== Work to be completed ==
An exact reproduction of the records is required. Images must be left out.

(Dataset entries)
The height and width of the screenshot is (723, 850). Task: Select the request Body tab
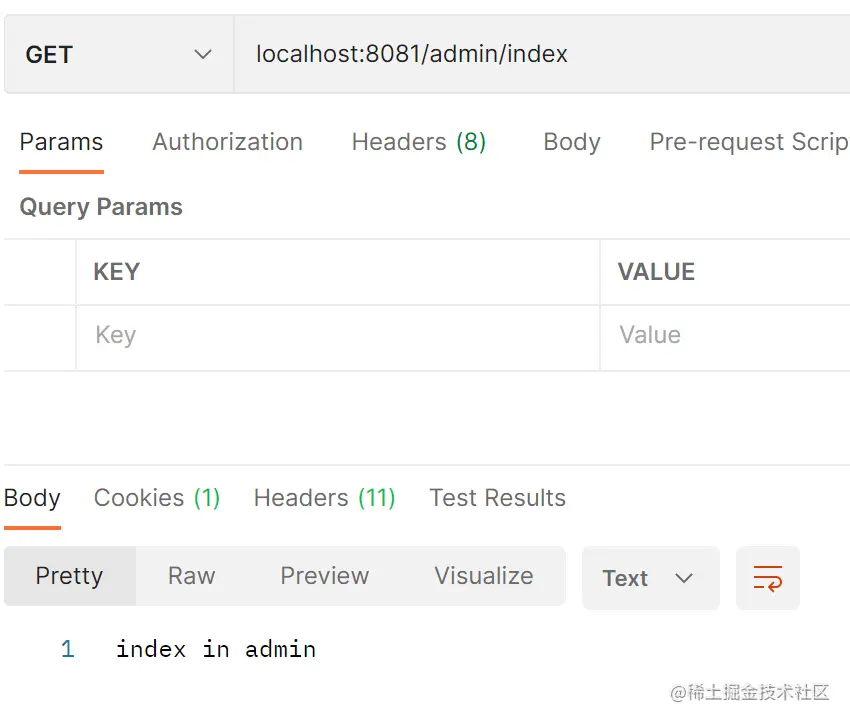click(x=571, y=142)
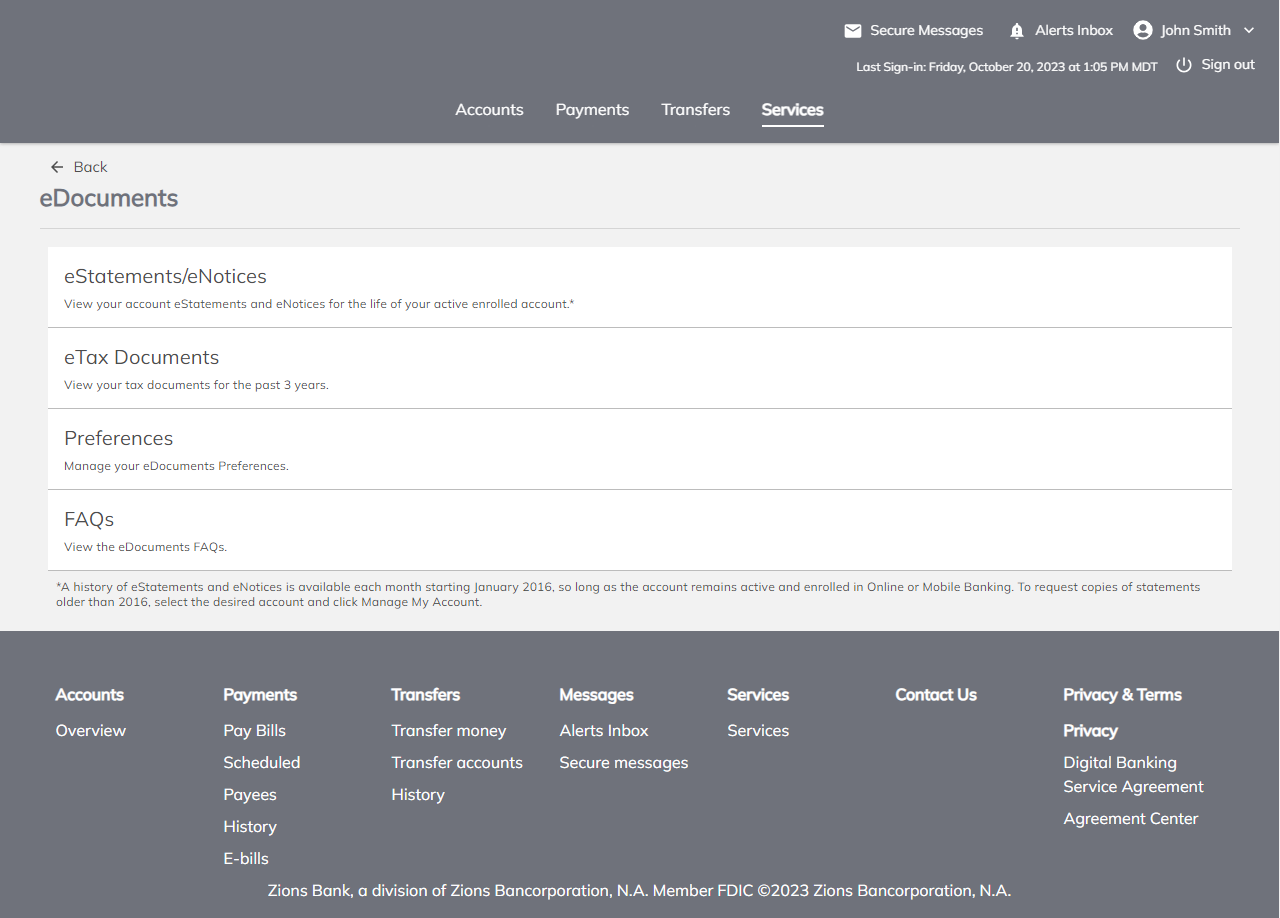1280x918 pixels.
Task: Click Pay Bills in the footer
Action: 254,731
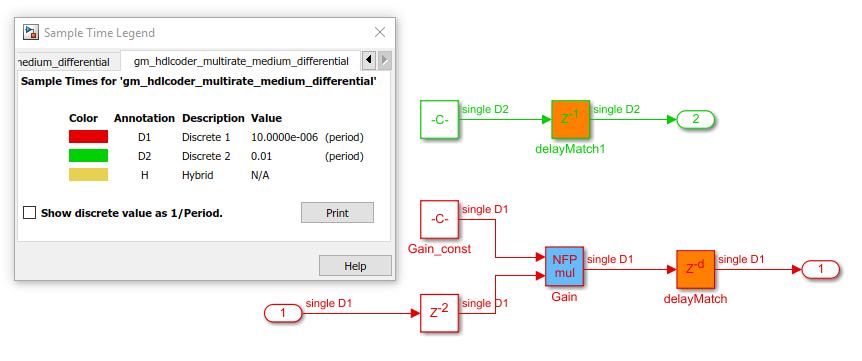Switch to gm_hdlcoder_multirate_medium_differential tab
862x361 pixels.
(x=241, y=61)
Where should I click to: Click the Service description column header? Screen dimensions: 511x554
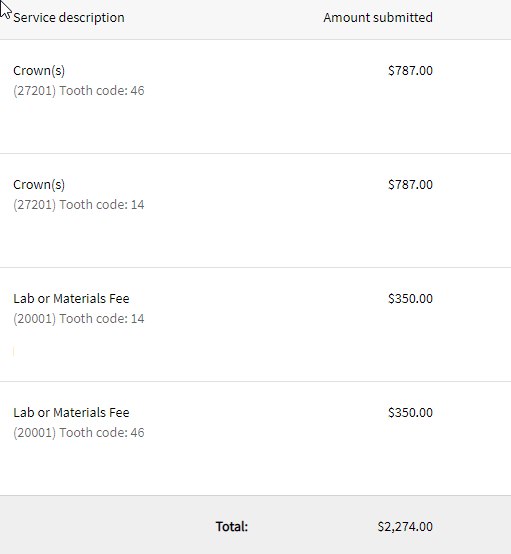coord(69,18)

== Response to the exercise ==
The height and width of the screenshot is (723, 850). Task: Select the request Body tab
click(x=571, y=142)
1280x918 pixels.
Task: Click Pay Bills in the footer
Action: 254,731
Switch to gm_hdlcoder_multirate_medium_differential tab
862x361 pixels.
(x=241, y=61)
Where should I click to: Click the Service description column header? Screen dimensions: 511x554
coord(69,18)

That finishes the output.